Blacklisted by History: The Untold Story of Senator Joe McCarthy and His Fight Against America's Enemies
- Author: M. Stanton Evans
- Language: English
- Subject: Joseph McCarthy
- Genre: Non-fiction
- Publication date: 2007
- ISBN: 9781400081066
- Dewey Decimal: 973.921092
- LC Class: E748.M143 E83

= Blacklisted by History =

2007 book by M. Stanton Evans

Blacklisted by History: The Untold Story of Senator Joe McCarthy and His Fight Against America's Enemies is a 2007 book by author M. Stanton Evans, who argues that Joseph McCarthy was proper in making accusations of disloyalty, subversion, or treason within the US State Department and the US Army, showing proper regard for evidence (during a period in the late 1940s and 1950s known as McCarthyism or the second Red Scare).

==Summary==

The book's premise is that a vast Soviet conspiracy infiltrated the Roosevelt and Truman administrations to create a foreign policy that advanced the spread of world Communism, including the Soviet takeover of Eastern Europe and the fall of Nationalist China, which McCarthy exposed, only to have his efforts undermined by political opponents with a vested interest in allowing the conspiracy to continue.

==Reviews==

Ronald Radosh, a historian and expert on the Cold War spies Julius and Ethel Rosenberg, states that "rather than a biography, Evans has written a defense counsel's brief for his client, whom he seeks to defend against all the slanders made about McCarthy by his political enemies." He praises Evans' "extensive research", and his exposure of the political agendas of McCarthy's main opponents and their unwillingness to look more closely into Soviet penetration. He also commends Evans for correcting the view that all of McCarthy's "victims" were innocent. Radosh severely criticizes McCarthy's failure to distinguish between communists and anti-communist "liberals", and between those expressing communist or pro-communist views and those working as Soviet agents, and criticizes Evans for glossing over this. Radosh concludes

Evans’s book falls far short of what it might have done to correct the record about the era. His own exaggerations and unwarranted leaps parallel those made by McCarthy. It is unlikely that his hope to change history’s verdict will become a reality as a result of the publication of this book.

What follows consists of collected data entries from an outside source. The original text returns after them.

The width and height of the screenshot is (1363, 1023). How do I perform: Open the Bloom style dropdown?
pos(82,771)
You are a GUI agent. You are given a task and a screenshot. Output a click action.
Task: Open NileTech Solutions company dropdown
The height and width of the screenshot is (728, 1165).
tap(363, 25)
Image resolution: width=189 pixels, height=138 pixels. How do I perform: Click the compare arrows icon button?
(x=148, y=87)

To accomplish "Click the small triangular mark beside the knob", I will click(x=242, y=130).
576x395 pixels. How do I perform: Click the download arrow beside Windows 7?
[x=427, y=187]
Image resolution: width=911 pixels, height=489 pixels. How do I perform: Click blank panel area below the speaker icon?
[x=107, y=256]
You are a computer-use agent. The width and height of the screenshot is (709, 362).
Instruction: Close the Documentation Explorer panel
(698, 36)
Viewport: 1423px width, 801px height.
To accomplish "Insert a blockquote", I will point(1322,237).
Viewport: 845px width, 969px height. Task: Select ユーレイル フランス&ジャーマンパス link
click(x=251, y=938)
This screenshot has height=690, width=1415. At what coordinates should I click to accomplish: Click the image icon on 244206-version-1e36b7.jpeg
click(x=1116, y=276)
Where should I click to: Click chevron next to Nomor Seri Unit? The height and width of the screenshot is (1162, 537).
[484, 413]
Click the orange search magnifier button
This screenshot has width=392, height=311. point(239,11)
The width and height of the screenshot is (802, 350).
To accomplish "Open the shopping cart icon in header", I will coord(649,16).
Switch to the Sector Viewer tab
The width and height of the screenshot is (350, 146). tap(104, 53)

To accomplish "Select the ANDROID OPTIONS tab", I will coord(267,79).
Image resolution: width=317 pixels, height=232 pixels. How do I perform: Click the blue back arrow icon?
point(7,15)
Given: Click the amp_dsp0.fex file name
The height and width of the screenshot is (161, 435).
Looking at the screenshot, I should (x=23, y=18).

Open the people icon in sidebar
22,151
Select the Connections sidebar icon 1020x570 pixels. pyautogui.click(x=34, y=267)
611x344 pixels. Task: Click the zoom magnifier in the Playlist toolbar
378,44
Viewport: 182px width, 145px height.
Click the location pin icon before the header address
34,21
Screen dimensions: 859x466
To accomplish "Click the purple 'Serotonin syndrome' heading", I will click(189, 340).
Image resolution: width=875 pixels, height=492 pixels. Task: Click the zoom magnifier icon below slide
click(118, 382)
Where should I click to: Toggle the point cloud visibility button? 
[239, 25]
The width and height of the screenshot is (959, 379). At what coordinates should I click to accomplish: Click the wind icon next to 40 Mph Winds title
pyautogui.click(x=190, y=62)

Reviewing the book for The New York Times, American historian David Oshinsky, who also wrote a book on McCarthy in 1983, was harshly critical, calling Evans' primary thesis a "remarkable fantasy," asserting that Evans has uncovered no fresh evidence and arguing that the evidence supports the view that communist spy networks in the United States had largely been dismantled by the time McCarthy started his campaign and that McCarthy was "a bit player in the battle against Communist subversion, a latecomer who turned a vital crusade into a political mud bath... The fiercely negative judgments of those who lived through the McCarthy era are widely accepted today for good reason: they ring true."

Kirkus Reviews called the book "[a] revisionist biography", which, although a "detailed account", is "marred by ideological blinders" and fit "[f]or true believers only", Publishers Weekly described Evans as "given to conspiracy thinking" and Reason magazine described the book as "revisionist" and "a breathless defense of McCarthy."